Pia Englyst1,2, Jacob Hoyer3, Emy Alerskans4 and Leif Toudal Pedersen2, (1)Danish Meteorological Institute, København Ø, Denmark, (2)DTU Space, Lyngby, Denmark, (3)Danish Meteorological Institute, National Centre for Climate Research, København Ø, Denmark, (4)University of Copenhagen, NBI, København Ø, Denmark
Global accurate all-weather sea surface temperature (SST) observations are crucial for monitoring, understanding and predicting the state of the ocean, atmosphere and sea ice. Passive microwave observations are important as these are not prevented by non-precipitating clouds and the impact of aerosols is small. The Copernicus Imaging Microwave Radiometer (CIMR) being investigated by the European Space Agency (ESA) for the Copernicus Expansion program of the European Union is a polar mission, designed to observe all-weather, high-resolution, high-accuracy, sub-daily observations of SST and sea ice.

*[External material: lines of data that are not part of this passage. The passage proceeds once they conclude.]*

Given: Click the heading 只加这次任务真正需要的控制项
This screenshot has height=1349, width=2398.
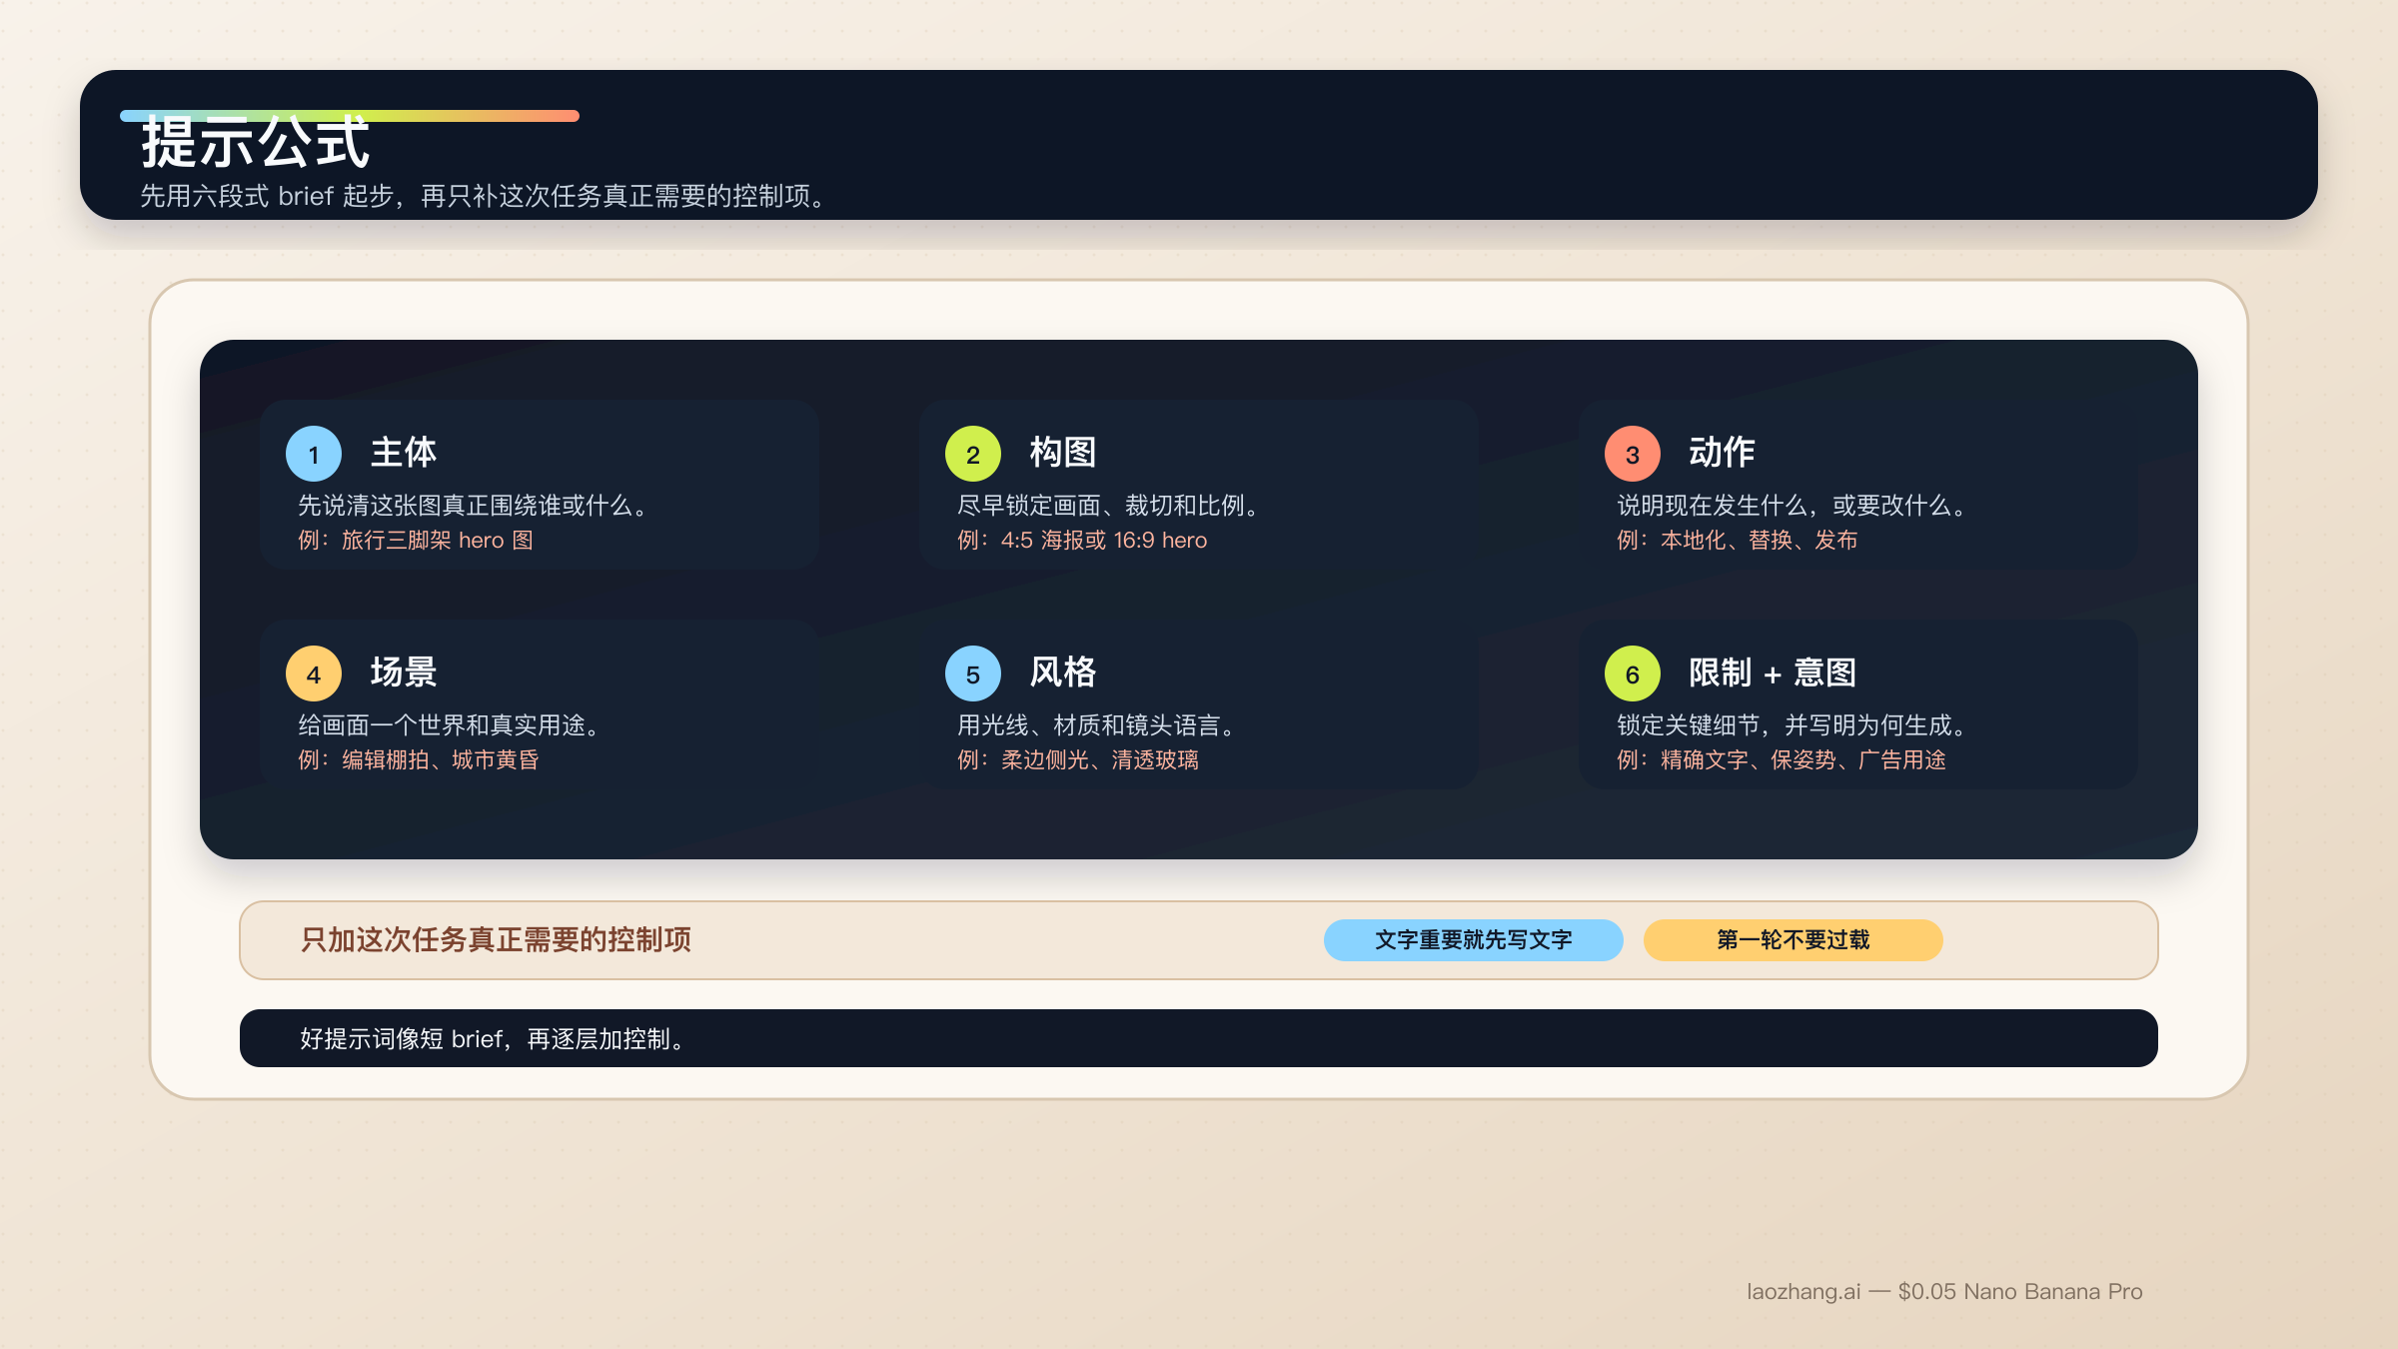Looking at the screenshot, I should coord(496,939).
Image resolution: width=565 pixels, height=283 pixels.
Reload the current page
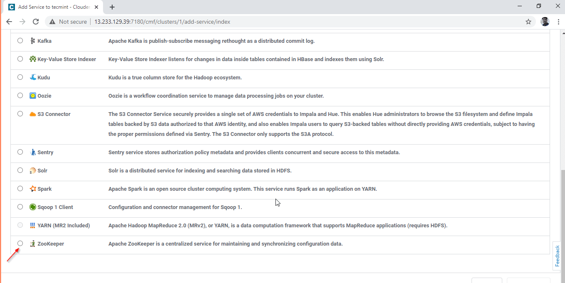[x=36, y=22]
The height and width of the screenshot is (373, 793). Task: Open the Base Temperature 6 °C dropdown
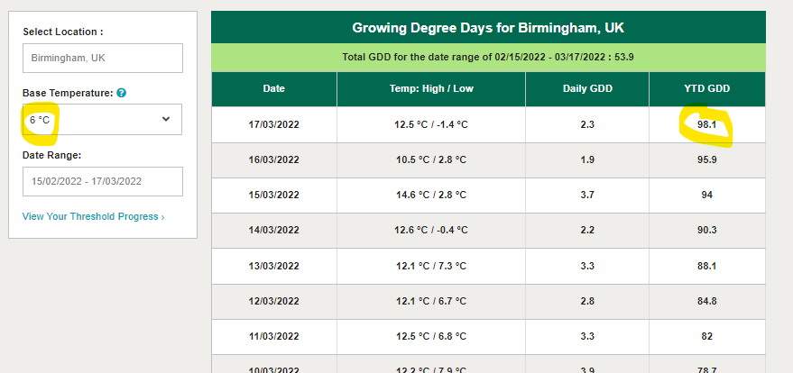point(102,119)

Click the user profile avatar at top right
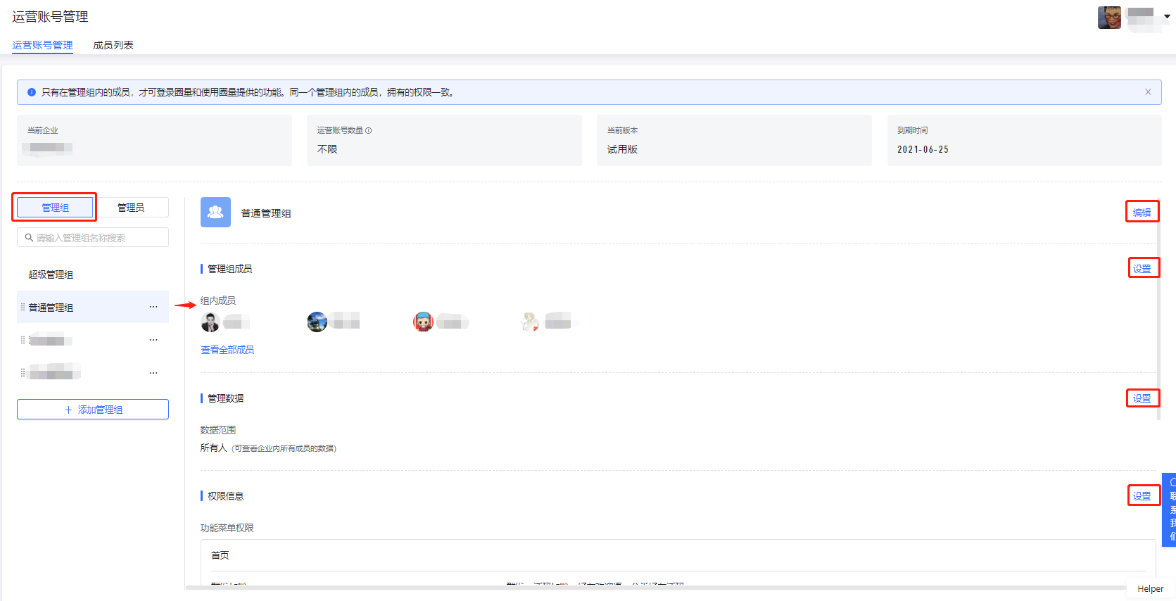(1109, 17)
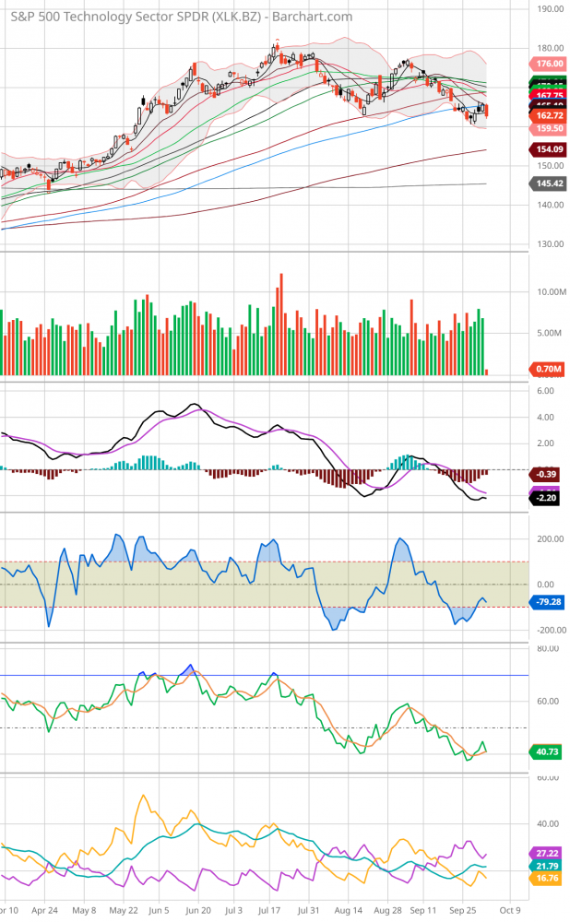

It is the intention to include several of the radiometer channels, which are also on the Japanese Advanced Microwave Scanning Radiometer (AMSR2) and it is therefore important to assess the impact on SST of using different channel selections. This will be done using two different retrieval algorithms developed within ESA Climate Change Initiative (ESA-CCI) for SST. The first is an Optimal Estimation (OE) algorithm and the second retrieval algorithm is made up of a two-stage regression model, which retrieves wind speed and SST. The SSTs retrieved by the two different algorithms using different channel combinations will be compared to independent in situ SSTs from drifting buoys to assess the most optimal channel selection for each of the two algorithms. The results from two algorithms will be compared and discussed to provide recommendations for the most optimal set of channels for CIMR regarding accurate SST estimation. The evaluation against in situ observations and the use of two different retrieval algorithms further allow for an identification of the strengths and weaknesses of each of the two retrieval algorithms and these will be discussed as well.